- [Task details] Your task is to repeat the entries exactly from their first line through the line with "Clear (6, 229)", and to stop there.

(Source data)

____

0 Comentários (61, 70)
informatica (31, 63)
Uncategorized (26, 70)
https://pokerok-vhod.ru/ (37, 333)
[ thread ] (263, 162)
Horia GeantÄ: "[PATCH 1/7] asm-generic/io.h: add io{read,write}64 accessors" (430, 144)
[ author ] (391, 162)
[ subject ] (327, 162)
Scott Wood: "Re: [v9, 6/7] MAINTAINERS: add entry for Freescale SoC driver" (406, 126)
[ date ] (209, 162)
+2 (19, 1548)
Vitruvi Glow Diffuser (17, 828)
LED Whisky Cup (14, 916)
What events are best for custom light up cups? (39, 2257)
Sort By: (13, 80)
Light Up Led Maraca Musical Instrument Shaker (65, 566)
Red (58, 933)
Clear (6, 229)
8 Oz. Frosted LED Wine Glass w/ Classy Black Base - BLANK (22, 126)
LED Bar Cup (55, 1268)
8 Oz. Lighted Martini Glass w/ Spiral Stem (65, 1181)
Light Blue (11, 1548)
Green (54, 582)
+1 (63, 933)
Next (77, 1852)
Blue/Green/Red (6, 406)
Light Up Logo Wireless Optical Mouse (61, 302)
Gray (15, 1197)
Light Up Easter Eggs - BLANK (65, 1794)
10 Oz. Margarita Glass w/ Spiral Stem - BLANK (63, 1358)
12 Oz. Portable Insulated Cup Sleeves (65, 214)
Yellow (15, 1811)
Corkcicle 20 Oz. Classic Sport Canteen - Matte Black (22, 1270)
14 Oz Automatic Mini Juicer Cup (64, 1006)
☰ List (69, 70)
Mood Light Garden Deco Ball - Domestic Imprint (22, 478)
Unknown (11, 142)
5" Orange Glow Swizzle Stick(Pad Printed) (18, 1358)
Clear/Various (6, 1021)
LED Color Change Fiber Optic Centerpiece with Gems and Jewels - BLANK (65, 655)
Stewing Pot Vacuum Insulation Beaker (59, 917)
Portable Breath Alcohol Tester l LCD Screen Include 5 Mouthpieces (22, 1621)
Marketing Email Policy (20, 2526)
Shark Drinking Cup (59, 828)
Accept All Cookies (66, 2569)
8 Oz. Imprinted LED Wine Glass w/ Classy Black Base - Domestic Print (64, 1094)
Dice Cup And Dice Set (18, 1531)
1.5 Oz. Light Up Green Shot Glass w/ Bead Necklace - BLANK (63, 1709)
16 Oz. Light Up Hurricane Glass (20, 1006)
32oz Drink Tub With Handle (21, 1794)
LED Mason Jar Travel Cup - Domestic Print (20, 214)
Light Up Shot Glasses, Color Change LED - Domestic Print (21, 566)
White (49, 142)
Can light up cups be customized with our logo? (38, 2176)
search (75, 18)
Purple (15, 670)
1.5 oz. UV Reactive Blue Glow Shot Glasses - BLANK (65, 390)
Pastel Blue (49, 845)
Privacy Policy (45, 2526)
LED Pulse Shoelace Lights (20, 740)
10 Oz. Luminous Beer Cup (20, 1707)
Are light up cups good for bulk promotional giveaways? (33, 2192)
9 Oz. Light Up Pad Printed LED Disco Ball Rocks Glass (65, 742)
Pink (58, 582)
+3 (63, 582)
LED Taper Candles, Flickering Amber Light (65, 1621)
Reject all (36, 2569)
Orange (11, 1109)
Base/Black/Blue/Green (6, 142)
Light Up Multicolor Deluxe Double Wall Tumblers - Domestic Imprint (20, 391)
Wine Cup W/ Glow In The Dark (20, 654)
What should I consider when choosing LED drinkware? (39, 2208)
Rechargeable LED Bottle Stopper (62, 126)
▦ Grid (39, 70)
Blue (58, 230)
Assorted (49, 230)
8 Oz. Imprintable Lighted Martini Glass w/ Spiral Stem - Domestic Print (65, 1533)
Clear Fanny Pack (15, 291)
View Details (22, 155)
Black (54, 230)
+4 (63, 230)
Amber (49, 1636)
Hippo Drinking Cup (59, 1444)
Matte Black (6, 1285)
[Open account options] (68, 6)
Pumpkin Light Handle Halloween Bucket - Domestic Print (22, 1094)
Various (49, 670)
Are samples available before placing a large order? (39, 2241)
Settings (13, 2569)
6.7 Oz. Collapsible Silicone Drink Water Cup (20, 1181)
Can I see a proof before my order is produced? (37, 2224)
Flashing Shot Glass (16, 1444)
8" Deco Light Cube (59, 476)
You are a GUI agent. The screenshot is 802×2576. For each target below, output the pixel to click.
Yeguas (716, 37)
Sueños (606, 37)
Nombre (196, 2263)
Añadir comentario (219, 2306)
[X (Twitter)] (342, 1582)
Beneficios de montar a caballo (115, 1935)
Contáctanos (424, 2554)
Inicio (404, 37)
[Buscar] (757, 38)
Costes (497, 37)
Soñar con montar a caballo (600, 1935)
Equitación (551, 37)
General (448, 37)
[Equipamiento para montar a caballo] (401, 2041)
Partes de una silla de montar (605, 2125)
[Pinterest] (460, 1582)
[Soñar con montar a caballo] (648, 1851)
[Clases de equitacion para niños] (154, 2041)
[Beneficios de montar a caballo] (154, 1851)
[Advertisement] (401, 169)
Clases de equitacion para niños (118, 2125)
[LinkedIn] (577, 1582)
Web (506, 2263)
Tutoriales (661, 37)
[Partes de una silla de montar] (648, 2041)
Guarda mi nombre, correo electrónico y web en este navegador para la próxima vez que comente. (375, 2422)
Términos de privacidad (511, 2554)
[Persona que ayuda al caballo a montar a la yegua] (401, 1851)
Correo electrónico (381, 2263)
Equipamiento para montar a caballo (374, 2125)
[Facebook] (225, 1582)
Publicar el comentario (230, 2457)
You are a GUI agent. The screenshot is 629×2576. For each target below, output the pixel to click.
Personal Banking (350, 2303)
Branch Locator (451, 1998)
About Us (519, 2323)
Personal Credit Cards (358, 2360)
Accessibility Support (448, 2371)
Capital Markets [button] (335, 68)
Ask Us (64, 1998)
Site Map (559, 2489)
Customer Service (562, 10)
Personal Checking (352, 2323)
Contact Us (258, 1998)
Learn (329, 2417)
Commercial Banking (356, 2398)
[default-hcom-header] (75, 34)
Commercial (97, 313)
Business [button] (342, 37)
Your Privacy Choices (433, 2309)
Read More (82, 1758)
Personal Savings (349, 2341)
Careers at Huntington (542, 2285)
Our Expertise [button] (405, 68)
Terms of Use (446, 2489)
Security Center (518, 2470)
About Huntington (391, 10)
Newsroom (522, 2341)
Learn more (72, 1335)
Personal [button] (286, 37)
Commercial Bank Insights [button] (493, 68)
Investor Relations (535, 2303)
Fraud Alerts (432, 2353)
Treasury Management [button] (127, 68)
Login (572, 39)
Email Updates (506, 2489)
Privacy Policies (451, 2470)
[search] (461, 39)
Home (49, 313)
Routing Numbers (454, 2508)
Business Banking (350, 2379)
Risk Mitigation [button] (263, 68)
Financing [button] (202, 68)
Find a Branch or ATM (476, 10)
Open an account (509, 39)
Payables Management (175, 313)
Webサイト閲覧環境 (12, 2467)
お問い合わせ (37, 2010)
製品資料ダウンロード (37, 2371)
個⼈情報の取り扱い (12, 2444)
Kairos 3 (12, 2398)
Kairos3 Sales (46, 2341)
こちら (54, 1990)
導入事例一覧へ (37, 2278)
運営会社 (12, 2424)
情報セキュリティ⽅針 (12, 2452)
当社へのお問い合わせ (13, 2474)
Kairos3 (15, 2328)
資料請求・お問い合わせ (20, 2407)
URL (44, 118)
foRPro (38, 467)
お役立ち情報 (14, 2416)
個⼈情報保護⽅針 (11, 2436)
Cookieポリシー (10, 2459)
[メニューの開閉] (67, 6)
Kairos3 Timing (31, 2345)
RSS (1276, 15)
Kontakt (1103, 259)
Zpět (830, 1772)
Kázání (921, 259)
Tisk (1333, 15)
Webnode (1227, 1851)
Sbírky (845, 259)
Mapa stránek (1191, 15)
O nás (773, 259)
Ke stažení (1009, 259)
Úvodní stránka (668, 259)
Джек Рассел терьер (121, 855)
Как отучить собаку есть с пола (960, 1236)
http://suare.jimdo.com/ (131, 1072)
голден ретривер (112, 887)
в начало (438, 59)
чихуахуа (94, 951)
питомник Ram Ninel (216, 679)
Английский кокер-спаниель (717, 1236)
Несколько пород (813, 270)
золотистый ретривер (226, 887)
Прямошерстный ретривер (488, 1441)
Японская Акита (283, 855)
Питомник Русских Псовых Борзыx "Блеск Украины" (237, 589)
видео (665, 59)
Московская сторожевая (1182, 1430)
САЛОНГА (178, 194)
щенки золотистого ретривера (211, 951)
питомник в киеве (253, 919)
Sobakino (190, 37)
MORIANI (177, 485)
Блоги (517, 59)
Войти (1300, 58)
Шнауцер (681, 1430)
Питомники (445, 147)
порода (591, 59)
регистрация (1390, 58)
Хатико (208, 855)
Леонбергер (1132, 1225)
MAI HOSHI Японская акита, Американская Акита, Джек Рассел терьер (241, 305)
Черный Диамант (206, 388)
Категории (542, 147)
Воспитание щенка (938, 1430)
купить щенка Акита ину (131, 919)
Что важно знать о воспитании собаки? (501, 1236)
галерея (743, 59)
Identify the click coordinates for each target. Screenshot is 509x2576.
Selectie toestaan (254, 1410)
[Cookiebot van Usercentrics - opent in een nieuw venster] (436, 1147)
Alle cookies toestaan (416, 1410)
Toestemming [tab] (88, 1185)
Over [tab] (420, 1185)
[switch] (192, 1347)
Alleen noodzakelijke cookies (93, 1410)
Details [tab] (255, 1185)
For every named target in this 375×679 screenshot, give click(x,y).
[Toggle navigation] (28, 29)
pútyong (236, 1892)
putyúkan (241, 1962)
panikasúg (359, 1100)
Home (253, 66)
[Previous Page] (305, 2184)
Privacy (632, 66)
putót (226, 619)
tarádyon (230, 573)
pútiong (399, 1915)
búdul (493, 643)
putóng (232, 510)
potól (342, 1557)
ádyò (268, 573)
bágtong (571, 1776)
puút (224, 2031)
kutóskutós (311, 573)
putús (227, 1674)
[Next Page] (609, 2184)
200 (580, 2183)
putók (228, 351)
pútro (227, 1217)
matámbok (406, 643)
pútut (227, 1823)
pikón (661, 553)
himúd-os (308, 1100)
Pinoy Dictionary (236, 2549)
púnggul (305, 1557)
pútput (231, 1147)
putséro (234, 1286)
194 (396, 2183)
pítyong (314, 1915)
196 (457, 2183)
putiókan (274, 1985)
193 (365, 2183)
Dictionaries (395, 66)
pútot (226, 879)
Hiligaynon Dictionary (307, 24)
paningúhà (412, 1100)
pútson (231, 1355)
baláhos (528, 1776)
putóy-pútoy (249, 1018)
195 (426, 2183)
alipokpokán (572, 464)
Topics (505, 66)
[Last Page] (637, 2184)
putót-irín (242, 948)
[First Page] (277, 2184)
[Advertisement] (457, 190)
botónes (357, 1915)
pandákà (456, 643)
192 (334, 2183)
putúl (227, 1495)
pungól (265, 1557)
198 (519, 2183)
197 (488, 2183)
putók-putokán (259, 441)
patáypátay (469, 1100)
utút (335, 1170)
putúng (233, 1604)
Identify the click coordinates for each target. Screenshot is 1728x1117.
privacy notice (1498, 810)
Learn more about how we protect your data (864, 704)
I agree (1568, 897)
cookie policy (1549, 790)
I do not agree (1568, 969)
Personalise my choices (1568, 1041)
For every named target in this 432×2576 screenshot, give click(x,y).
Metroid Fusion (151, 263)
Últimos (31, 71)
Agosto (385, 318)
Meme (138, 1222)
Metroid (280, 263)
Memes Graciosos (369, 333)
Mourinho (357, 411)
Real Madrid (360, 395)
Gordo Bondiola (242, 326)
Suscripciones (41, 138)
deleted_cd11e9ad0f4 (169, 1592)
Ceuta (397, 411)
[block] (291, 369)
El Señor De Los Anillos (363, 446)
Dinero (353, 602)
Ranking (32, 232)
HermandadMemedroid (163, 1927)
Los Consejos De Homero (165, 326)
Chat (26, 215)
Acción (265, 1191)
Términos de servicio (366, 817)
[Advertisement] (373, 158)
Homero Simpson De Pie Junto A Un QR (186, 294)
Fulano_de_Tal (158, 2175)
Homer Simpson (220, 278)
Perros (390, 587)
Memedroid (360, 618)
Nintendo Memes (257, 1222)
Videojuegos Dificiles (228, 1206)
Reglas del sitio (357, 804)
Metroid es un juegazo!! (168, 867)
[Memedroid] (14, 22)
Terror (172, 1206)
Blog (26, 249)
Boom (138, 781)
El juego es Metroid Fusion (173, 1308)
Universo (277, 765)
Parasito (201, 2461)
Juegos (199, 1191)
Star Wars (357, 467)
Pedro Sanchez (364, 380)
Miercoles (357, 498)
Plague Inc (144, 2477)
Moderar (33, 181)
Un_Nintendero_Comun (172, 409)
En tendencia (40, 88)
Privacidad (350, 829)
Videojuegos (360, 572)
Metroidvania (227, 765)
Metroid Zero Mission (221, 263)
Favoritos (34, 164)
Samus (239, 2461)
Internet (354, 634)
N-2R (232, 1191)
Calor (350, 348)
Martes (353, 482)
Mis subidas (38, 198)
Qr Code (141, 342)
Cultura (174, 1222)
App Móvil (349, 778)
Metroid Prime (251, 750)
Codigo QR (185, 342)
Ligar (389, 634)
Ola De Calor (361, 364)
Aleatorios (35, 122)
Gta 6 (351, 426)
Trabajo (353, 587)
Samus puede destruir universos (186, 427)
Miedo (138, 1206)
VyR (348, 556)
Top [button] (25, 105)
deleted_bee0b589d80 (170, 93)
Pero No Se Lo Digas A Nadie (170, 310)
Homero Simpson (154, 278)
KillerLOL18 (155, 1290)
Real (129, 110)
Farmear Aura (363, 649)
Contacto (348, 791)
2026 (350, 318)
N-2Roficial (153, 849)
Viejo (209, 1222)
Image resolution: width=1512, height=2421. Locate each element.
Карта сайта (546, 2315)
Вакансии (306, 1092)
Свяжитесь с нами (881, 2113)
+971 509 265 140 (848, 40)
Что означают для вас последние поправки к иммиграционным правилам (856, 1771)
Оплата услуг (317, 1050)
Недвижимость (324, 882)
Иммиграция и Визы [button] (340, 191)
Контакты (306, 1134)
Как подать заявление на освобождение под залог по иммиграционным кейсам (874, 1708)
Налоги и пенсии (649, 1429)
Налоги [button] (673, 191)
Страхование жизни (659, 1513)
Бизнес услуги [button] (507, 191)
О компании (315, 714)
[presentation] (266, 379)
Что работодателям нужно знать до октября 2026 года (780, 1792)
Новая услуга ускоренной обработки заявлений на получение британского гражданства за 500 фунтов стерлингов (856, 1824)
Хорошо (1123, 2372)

____

- [Result of this exercise]
0 Comentários (61, 70)
informatica (31, 63)
Uncategorized (26, 70)
https://pokerok-vhod.ru/ (37, 333)
[ thread ] (263, 162)
Horia GeantÄ: "[PATCH 1/7] asm-generic/io.h: add io{read,write}64 accessors" (430, 144)
[ author ] (391, 162)
[ subject ] (327, 162)
Scott Wood: "Re: [v9, 6/7] MAINTAINERS: add entry for Freescale SoC driver" (406, 126)
[ date ] (209, 162)
+2 (19, 1548)
Vitruvi Glow Diffuser (17, 828)
LED Whisky Cup (14, 916)
What events are best for custom light up cups? (39, 2257)
Sort By: (13, 80)
Light Up Led Maraca Musical Instrument Shaker (65, 566)
Red (58, 933)
Clear (6, 229)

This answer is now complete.